[start Available data]
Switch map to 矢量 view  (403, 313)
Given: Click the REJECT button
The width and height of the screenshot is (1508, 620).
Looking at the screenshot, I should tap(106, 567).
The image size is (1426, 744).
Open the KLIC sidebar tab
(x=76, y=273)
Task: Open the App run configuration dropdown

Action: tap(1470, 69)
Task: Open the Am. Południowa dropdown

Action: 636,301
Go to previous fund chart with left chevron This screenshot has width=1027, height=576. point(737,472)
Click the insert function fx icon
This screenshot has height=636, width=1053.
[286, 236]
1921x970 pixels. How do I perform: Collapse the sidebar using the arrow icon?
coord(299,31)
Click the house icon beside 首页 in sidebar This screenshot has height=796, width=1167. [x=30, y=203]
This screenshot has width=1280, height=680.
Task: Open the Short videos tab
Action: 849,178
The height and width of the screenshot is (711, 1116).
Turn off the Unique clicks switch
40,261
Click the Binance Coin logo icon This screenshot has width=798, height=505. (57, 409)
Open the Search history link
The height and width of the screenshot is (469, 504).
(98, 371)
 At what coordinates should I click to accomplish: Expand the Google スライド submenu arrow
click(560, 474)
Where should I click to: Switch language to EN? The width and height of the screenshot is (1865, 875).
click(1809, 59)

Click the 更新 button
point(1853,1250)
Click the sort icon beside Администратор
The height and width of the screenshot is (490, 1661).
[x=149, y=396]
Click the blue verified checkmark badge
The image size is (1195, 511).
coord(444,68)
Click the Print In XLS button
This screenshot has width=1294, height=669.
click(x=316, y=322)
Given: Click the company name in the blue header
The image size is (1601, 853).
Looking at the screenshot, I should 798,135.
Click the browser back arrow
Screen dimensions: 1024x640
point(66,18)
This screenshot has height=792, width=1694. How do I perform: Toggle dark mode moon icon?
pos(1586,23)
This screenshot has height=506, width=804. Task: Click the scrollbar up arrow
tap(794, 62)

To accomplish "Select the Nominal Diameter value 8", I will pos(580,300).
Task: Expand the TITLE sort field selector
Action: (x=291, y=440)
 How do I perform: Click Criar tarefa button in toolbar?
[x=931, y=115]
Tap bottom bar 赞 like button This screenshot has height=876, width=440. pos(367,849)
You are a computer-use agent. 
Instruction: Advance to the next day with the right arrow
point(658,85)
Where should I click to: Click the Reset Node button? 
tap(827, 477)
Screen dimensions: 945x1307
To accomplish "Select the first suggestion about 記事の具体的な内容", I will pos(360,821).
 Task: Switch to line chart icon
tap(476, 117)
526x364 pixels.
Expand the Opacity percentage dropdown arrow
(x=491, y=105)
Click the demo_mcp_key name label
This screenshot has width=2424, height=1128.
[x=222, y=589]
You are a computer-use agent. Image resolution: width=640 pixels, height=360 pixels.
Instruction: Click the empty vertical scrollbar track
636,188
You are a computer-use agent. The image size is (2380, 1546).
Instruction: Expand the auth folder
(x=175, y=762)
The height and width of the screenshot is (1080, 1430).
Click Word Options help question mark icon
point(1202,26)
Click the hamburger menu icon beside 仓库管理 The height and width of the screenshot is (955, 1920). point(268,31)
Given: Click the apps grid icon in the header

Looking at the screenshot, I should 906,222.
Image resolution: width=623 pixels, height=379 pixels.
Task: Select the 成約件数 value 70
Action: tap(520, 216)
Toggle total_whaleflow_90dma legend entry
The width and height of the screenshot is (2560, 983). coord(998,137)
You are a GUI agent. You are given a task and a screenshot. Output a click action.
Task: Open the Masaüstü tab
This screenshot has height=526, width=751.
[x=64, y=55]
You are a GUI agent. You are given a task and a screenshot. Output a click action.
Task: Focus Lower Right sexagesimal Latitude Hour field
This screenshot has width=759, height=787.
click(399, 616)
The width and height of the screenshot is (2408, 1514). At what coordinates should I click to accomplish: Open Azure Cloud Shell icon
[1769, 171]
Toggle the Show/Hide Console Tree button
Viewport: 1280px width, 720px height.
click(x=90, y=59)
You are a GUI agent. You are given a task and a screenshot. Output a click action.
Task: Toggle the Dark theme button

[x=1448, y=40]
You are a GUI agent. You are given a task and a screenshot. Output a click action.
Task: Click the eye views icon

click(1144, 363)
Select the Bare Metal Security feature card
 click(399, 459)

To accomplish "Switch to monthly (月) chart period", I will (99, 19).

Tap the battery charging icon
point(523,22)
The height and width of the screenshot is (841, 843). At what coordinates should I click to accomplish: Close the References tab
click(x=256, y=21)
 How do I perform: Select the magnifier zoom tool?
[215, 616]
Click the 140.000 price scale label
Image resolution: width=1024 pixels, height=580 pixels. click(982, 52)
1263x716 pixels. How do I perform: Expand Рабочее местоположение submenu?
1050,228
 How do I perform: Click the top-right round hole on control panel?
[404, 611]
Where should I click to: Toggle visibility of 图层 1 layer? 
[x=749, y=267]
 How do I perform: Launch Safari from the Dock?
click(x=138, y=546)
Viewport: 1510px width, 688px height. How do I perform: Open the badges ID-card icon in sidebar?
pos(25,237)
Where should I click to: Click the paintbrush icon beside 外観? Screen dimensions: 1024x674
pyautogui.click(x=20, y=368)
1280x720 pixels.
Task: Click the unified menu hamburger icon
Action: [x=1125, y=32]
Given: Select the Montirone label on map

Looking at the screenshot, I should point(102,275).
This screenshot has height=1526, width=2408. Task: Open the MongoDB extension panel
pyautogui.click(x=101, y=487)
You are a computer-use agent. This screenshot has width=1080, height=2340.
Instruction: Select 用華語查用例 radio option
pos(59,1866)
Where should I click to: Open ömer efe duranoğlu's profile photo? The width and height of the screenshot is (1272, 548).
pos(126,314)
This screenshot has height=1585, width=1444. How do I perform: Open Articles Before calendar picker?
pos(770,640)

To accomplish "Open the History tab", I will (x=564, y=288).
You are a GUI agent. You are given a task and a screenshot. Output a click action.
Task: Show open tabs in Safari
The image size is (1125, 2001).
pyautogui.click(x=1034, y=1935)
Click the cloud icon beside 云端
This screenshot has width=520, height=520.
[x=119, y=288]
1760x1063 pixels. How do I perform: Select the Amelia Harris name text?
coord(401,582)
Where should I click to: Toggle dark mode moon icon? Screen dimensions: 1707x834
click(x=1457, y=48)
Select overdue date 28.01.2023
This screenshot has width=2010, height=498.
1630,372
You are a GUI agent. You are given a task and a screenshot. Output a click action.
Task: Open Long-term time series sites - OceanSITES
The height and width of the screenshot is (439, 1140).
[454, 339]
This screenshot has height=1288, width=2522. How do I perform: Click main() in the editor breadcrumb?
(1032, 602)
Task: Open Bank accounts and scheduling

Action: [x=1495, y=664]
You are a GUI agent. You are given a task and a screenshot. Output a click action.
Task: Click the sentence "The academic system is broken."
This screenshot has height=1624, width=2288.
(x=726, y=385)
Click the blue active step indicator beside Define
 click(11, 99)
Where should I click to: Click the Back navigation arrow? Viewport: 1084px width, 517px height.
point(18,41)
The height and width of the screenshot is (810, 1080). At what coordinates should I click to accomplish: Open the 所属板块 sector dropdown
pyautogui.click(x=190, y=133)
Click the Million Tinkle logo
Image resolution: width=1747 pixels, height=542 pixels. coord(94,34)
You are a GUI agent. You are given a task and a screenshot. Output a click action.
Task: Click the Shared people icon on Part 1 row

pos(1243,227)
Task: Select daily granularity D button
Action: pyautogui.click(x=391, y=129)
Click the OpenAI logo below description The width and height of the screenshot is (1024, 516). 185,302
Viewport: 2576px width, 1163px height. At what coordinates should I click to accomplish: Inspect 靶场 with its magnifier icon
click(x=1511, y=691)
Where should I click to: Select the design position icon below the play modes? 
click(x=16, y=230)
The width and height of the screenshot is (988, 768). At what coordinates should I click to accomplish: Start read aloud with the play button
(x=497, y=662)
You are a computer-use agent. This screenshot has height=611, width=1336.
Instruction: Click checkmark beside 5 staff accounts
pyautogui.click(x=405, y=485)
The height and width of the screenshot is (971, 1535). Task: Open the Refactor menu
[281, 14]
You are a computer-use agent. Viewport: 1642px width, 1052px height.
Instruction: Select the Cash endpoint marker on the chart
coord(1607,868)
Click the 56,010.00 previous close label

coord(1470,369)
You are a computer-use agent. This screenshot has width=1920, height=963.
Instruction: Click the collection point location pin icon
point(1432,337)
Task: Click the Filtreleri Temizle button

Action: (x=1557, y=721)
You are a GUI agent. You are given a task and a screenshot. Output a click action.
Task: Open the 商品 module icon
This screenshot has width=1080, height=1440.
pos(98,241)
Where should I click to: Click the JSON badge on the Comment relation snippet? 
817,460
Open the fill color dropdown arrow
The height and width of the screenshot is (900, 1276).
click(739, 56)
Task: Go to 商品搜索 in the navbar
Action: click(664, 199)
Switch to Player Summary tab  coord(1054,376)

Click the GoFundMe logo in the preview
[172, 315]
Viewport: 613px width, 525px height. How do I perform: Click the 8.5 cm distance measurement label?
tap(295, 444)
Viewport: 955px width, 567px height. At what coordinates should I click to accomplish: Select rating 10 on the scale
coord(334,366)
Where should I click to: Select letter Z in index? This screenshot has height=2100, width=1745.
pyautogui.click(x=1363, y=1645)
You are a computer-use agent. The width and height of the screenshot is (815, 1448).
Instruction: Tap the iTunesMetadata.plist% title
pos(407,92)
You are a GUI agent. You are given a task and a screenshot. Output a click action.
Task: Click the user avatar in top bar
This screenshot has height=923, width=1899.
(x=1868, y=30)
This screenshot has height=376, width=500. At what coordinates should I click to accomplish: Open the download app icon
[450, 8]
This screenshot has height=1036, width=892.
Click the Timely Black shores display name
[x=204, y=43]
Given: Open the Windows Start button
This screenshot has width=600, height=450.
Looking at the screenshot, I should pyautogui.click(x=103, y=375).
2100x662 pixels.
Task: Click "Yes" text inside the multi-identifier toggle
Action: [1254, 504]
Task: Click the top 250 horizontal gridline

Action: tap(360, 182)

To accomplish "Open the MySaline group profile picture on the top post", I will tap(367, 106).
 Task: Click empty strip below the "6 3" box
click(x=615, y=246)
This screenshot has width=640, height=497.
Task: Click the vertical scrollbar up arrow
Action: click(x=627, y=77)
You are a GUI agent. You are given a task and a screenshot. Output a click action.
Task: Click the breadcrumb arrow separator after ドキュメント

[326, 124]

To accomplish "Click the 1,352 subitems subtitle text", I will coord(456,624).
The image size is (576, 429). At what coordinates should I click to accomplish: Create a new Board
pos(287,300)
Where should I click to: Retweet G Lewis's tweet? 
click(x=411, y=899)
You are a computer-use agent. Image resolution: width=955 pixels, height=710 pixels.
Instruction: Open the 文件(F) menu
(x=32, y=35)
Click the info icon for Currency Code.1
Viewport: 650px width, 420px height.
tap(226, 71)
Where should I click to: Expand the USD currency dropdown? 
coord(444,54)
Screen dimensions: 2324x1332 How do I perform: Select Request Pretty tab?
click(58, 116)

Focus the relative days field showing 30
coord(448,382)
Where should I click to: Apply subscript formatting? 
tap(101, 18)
[end Available data]
> [What is needed]: Please output the data above as a numbered list, everything from the very start down to the line containing "Click the Binance", both ends included, leaving out blank lines.

> [Solution below]:
1. Switch map to 矢量 view  (403, 313)
2. Given: Click the REJECT button
3. The width and height of the screenshot is (1508, 620).
4. Looking at the screenshot, I should tap(106, 567).
5. The image size is (1426, 744).
6. Open the KLIC sidebar tab
7. (x=76, y=273)
8. Task: Open the App run configuration dropdown
9. Action: tap(1470, 69)
10. Task: Open the Am. Południowa dropdown
11. Action: 636,301
12. Go to previous fund chart with left chevron This screenshot has width=1027, height=576. point(737,472)
13. Click the insert function fx icon
14. This screenshot has height=636, width=1053.
15. [286, 236]
16. 1921x970 pixels. How do I perform: Collapse the sidebar using the arrow icon?
17. coord(299,31)
18. Click the house icon beside 首页 in sidebar This screenshot has height=796, width=1167. [x=30, y=203]
19. This screenshot has width=1280, height=680.
20. Task: Open the Short videos tab
21. Action: 849,178
22. The height and width of the screenshot is (711, 1116).
23. Turn off the Unique clicks switch
24. 40,261
25. Click the Binance Coin logo icon This screenshot has width=798, height=505. (57, 409)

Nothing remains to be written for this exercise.